The progression of a naive but talented waif who, through good people skills and sheer lucky breaks, becomes a star, is a time-honored one for Broadway musicals, but rarely has that scenario been more oddly put forth than in Taboo, a show by, about and starring Boy George (née George O’Dowd) — only he doesn’t play Boy George. Instead he plays Divine-like downtown muse Leigh Bowery, who, with his outré garb and makeup, made himself a kind of living art, and thus inspired George’s own star-making makeover. Taboo traces Boy George from penniless club-hopping wannabe to Culture-Club hitmaker to pathetic coke fiend to likeable survivor, and in so doing, tries to capture a brief, not terribly proud era in London youth culture.

On the strongly positive side, Boy George’s music here proves not only catchy but germane to the story (to George’s great credit, he wrote a full score, rather than simply opting to run a string of his hits together, a la Buddy or Mamma Mia!). As for the good cast, Euan Morton is a believable lead, Raul Esparza injects Cabaretish pizzazz into his role as a club veteran, and George himself is an acceptable, if pallid, recreation of Bowery.

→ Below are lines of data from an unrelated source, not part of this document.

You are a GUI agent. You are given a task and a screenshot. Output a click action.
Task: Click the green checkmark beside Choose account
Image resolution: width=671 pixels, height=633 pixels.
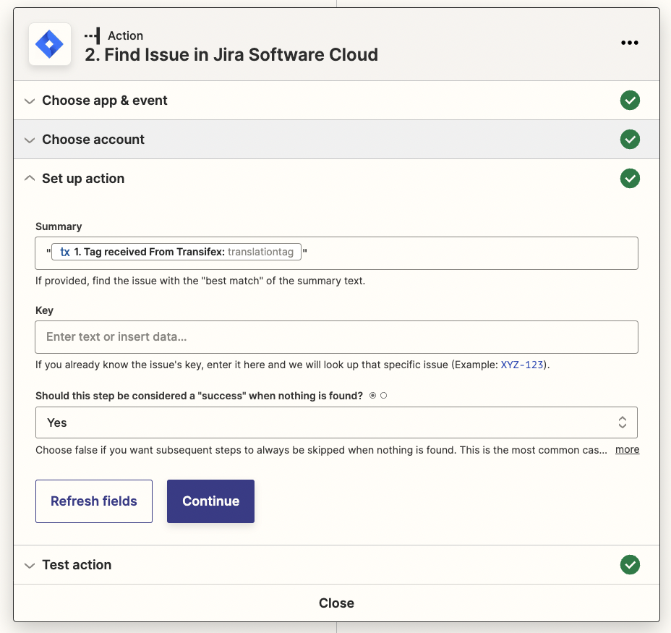click(630, 139)
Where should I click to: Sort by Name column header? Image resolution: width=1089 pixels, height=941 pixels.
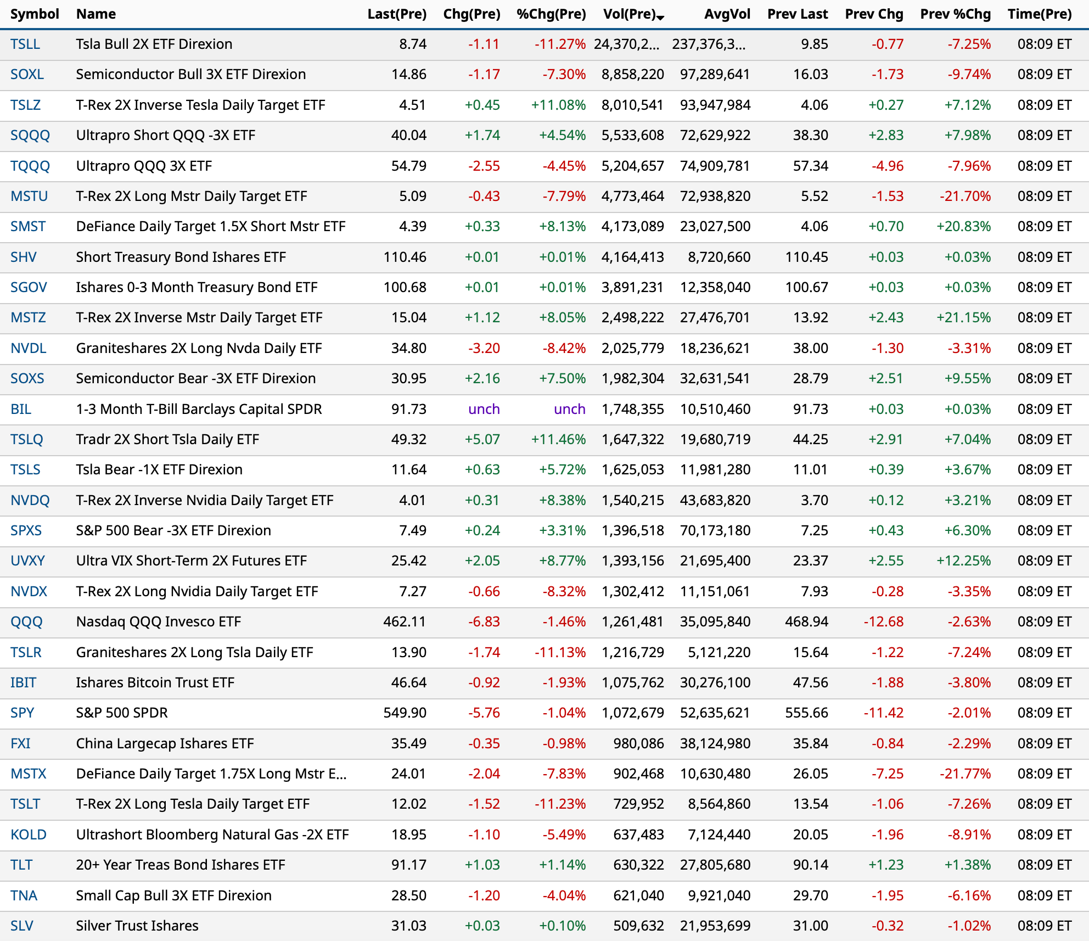tap(96, 14)
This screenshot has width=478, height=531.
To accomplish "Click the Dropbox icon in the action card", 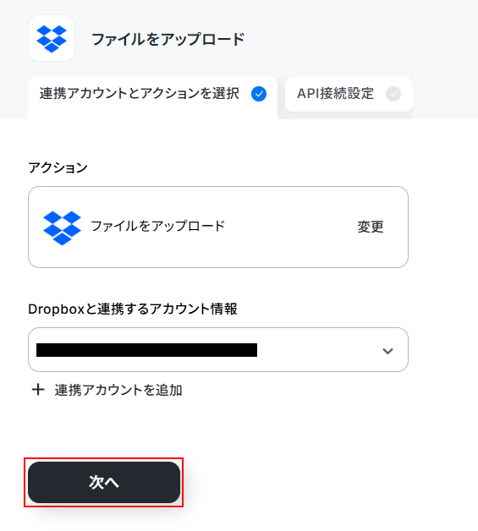I will click(62, 228).
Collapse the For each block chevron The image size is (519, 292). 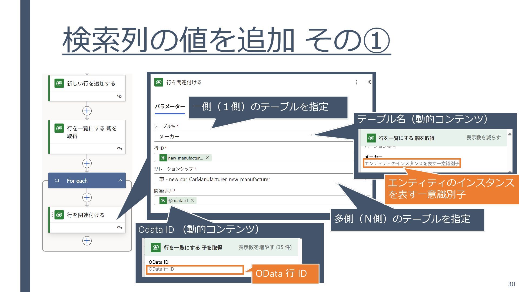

The trouble with Taboo is that the various storylines run parallel to each other without intersecting. The George story is too familiar to be surprising, the portrayal of Bowery makes him seem like a selfish whiner without any of the magic he must have spun to be so beloved, and the charismatic Esparza feels either overused for a minor character or underused because we want more of his presence. Most damagingly, we’re never given a strong enough reason to root for all these people. They want to be famous and fabulous and big within the club scene, which may have been enough for 1980s nightlife, but it’s not sufficient for a libretto. As a result, the evening feels like an odd pageant, often inspired but rarely great, and the ugly set design should be taboo, rather than in it.

*

Taboo ran November 13, 2003-February 8, 2004 at Broadway’s Plymouth Theater.